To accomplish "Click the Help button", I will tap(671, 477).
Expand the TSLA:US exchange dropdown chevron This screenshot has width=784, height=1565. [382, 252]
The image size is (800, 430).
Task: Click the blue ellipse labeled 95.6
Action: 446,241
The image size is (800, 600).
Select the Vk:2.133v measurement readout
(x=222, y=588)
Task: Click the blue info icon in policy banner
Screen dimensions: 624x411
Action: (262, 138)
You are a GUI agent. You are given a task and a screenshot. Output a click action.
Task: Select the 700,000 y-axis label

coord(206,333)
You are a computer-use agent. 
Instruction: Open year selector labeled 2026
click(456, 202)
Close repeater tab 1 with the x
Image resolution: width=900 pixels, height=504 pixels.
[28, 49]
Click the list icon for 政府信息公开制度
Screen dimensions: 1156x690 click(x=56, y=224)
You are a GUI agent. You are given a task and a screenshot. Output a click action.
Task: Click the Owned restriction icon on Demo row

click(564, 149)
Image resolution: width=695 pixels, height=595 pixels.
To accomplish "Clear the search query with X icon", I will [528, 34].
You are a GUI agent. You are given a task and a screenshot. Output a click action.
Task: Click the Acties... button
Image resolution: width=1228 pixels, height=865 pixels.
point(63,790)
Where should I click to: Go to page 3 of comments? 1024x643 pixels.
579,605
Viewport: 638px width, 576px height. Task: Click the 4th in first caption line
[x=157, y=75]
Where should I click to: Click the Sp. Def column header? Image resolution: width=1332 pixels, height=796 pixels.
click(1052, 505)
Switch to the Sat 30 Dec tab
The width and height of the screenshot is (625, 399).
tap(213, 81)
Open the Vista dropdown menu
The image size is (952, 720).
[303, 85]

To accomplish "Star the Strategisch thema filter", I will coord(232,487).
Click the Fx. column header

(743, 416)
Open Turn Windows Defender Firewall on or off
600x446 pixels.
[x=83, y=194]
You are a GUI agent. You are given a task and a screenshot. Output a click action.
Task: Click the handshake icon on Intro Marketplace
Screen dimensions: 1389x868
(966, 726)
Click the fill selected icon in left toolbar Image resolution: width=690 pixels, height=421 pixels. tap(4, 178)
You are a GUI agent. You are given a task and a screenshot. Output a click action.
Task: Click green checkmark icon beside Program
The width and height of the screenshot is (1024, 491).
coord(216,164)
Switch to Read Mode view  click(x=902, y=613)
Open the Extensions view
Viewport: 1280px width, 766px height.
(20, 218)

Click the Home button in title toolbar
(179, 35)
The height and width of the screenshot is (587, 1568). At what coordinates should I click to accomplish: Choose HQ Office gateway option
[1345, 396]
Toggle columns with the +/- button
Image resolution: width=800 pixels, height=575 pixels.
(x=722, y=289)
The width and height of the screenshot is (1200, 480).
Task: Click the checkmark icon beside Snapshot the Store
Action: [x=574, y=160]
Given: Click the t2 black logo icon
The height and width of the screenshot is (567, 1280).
+++
Transcribe the records above in full, exactly as they stand.

To accomplish "Click the Help button", I will tap(671, 477).
Expand the TSLA:US exchange dropdown chevron This screenshot has width=784, height=1565. [382, 252]
The image size is (800, 430).
Task: Click the blue ellipse labeled 95.6
Action: 446,241
The image size is (800, 600).
Select the Vk:2.133v measurement readout
(x=222, y=588)
Task: Click the blue info icon in policy banner
Screen dimensions: 624x411
Action: (262, 138)
You are a GUI agent. You are given a task and a screenshot. Output a click action.
Task: Select the 700,000 y-axis label

coord(206,333)
You are a computer-use agent. 
Instruction: Open year selector labeled 2026
click(456, 202)
Close repeater tab 1 with the x
Image resolution: width=900 pixels, height=504 pixels.
[28, 49]
Click the list icon for 政府信息公开制度
Screen dimensions: 1156x690 click(x=56, y=224)
You are a GUI agent. You are given a task and a screenshot. Output a click action.
Task: Click the Owned restriction icon on Demo row

click(564, 149)
Image resolution: width=695 pixels, height=595 pixels.
To accomplish "Clear the search query with X icon", I will [528, 34].
You are a GUI agent. You are given a task and a screenshot. Output a click action.
Task: Click the Acties... button
Image resolution: width=1228 pixels, height=865 pixels.
point(63,790)
Where should I click to: Go to page 3 of comments? 1024x643 pixels.
579,605
Viewport: 638px width, 576px height. Task: Click the 4th in first caption line
[x=157, y=75]
Where should I click to: Click the Sp. Def column header? Image resolution: width=1332 pixels, height=796 pixels.
click(1052, 505)
Switch to the Sat 30 Dec tab
The width and height of the screenshot is (625, 399).
tap(213, 81)
Open the Vista dropdown menu
The image size is (952, 720).
[303, 85]

To accomplish "Star the Strategisch thema filter", I will coord(232,487).
Click the Fx. column header

(743, 416)
Open Turn Windows Defender Firewall on or off
600x446 pixels.
[x=83, y=194]
You are a GUI agent. You are given a task and a screenshot. Output a click action.
Task: Click the handshake icon on Intro Marketplace
Screen dimensions: 1389x868
(966, 726)
Click the fill selected icon in left toolbar Image resolution: width=690 pixels, height=421 pixels. tap(4, 178)
You are a GUI agent. You are given a task and a screenshot. Output a click action.
Task: Click green checkmark icon beside Program
The width and height of the screenshot is (1024, 491).
coord(216,164)
Switch to Read Mode view  click(x=902, y=613)
Open the Extensions view
Viewport: 1280px width, 766px height.
(20, 218)

Click the Home button in title toolbar
(179, 35)
The height and width of the screenshot is (587, 1568). At what coordinates should I click to accomplish: Choose HQ Office gateway option
[1345, 396]
Toggle columns with the +/- button
Image resolution: width=800 pixels, height=575 pixels.
(x=722, y=289)
The width and height of the screenshot is (1200, 480).
Task: Click the checkmark icon beside Snapshot the Store
Action: [x=574, y=160]
Given: Click the t2 black logo icon
The height and width of the screenshot is (567, 1280).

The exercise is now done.